初夜に大暴言を吐かれた伯爵夫人は、微笑みと共に我が道を行く ―旦那様、今更擦り寄られても困ります―

望月 或
恋愛
「お前の噂を聞いたぞ。毎夜町に出て男を求め、毎回違う男と朝までふしだらな行為に明け暮れているそうだな? その上糸目を付けず服や装飾品を買い漁り、多大な借金を背負っているとか……。

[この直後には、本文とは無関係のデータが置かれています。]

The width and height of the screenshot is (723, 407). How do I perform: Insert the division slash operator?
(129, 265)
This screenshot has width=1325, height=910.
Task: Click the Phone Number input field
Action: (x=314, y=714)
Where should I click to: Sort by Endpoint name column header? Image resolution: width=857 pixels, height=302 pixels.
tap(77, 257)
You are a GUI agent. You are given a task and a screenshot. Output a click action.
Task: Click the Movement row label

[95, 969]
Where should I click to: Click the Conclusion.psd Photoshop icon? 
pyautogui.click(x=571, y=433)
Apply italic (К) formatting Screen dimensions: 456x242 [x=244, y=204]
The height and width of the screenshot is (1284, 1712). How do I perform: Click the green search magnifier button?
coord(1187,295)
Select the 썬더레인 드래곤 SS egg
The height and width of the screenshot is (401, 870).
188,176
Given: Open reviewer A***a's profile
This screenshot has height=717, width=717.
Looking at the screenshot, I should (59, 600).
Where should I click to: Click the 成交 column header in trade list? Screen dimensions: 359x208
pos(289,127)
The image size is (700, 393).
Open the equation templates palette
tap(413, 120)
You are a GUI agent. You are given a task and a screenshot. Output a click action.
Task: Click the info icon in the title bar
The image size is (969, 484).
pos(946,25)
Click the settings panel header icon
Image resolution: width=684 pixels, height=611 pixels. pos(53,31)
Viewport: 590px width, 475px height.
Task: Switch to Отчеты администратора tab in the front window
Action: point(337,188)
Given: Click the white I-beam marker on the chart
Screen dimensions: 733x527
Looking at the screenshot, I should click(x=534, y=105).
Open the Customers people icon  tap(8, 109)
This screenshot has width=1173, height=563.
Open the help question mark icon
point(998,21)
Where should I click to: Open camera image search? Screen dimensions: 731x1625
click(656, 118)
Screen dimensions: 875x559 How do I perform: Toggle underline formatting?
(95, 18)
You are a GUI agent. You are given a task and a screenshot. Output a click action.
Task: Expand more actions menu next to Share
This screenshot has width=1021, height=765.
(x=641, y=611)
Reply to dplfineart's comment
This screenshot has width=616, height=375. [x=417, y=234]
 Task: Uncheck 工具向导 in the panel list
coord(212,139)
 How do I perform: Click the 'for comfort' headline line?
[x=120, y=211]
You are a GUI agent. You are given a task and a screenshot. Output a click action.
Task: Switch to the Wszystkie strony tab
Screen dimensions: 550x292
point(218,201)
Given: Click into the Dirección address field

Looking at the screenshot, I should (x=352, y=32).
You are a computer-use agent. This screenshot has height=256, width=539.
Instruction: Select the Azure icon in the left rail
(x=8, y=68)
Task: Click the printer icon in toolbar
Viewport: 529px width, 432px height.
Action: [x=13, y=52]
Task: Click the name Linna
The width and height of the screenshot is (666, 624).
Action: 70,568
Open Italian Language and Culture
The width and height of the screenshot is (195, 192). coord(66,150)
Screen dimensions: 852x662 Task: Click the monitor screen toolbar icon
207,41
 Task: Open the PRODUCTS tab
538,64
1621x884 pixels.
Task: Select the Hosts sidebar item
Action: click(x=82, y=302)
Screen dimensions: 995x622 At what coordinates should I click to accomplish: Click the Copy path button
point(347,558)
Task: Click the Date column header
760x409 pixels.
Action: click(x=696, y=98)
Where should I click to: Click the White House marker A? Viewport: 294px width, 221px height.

そんな醜悪な女が俺の妻だとは非常に不愉快極まりない! 今後俺に話し掛けるな! 俺に一切関与するな! 同じ空気を吸ってるだけでとんでもなく不快だ……!!」 【王命】で決められた婚姻をし、ハイド・ランジニカ伯爵とオリービア・フレイグラント子爵令嬢の初夜は、彼のその暴言で始まった。 そして、それに返したオリービアの一言は、 「あらあら、まぁ」 の六文字だった。  屋敷に住まわせている、ハイドの愛人と噂されるユーカリや、その取巻きの使用人達の嫌がらせも何のその、オリービアは微笑みを絶やさず自分の道を突き進んでいく。 ユーカリだけを信じ心酔していたハイドだったが、オリービアが屋敷に来てから徐々に変化が表れ始めて…… ※作者独自の世界観満載です。違和感を感じたら、「あぁ、こういう世界なんだな」と思って頂けたら有難いです……。

処理中です...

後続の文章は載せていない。